* DESCRIPTION OF THE TASK *
In the listing below, take everything from the line containing "Given: Open the Upload tab" down to the line containing "Looking at the screenshot, I should 611,46.", and rewrite those lines with "Upload" swapped for "Download", leaving everything else unchanged and leaving the pictures out.

** BEGIN DATA EXTRACT **

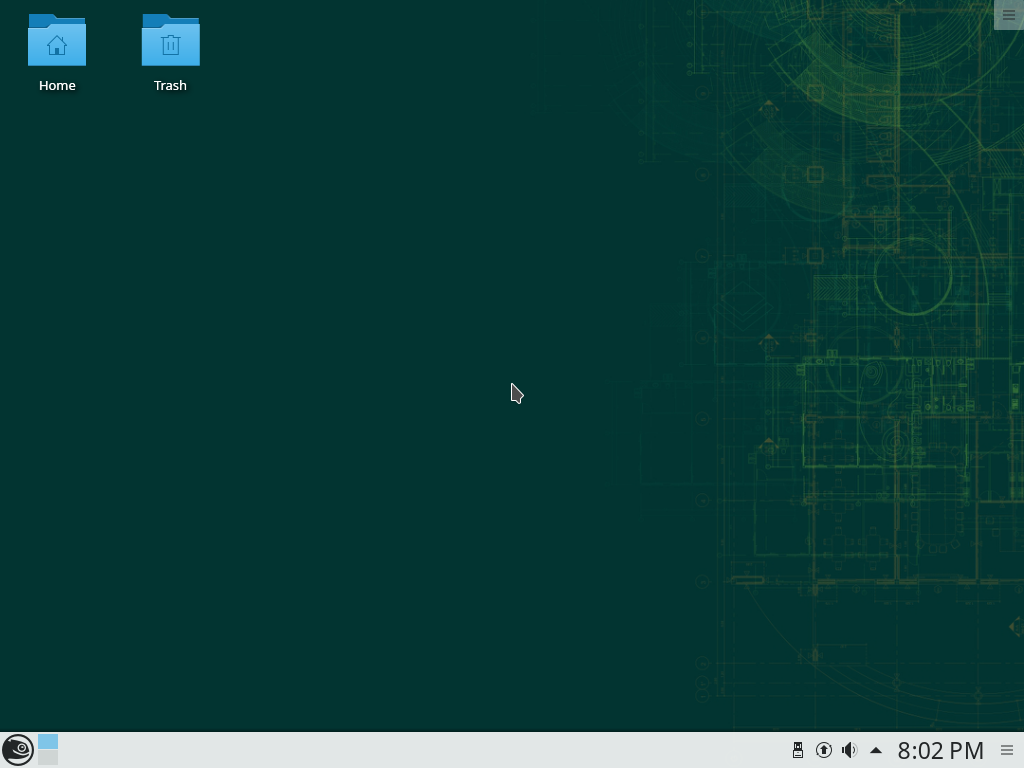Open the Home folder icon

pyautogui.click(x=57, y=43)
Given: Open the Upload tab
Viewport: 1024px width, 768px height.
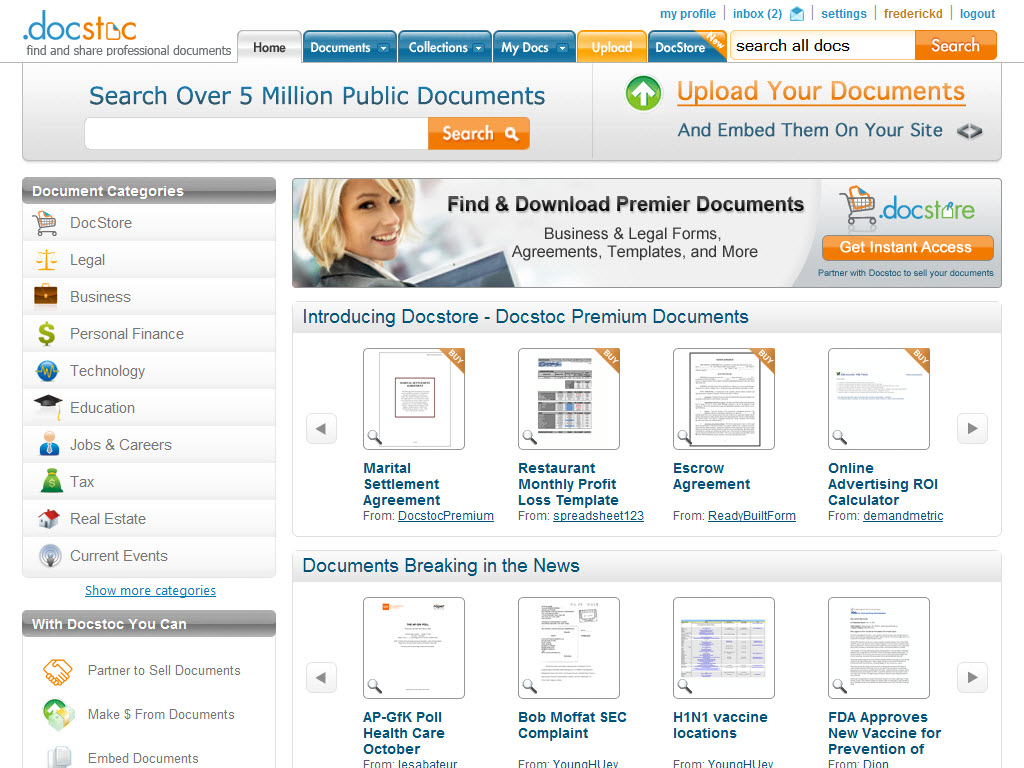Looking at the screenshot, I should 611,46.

** END DATA EXTRACT **
** BEGIN DATA EXTRACT **

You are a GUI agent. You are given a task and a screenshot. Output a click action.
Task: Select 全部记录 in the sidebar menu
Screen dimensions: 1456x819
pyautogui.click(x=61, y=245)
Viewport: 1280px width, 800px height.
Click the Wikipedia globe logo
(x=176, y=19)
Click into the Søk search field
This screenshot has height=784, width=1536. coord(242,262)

** END DATA EXTRACT **
** BEGIN DATA EXTRACT **

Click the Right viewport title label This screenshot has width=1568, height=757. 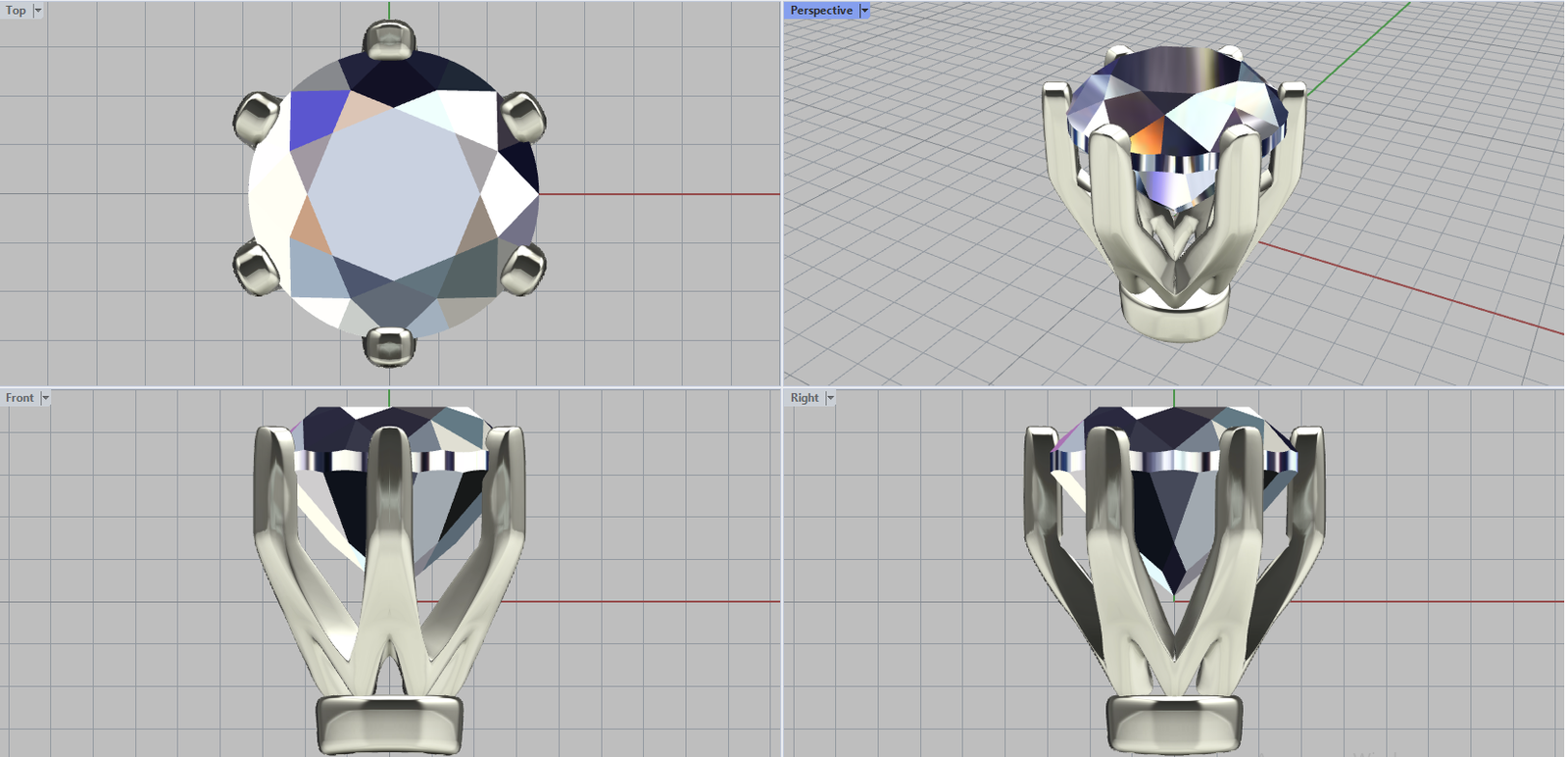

** END DATA EXTRACT **

* ANSWER FOR THE TASK *
Given: Open the Download tab
Viewport: 1024px width, 768px height.
Looking at the screenshot, I should 611,46.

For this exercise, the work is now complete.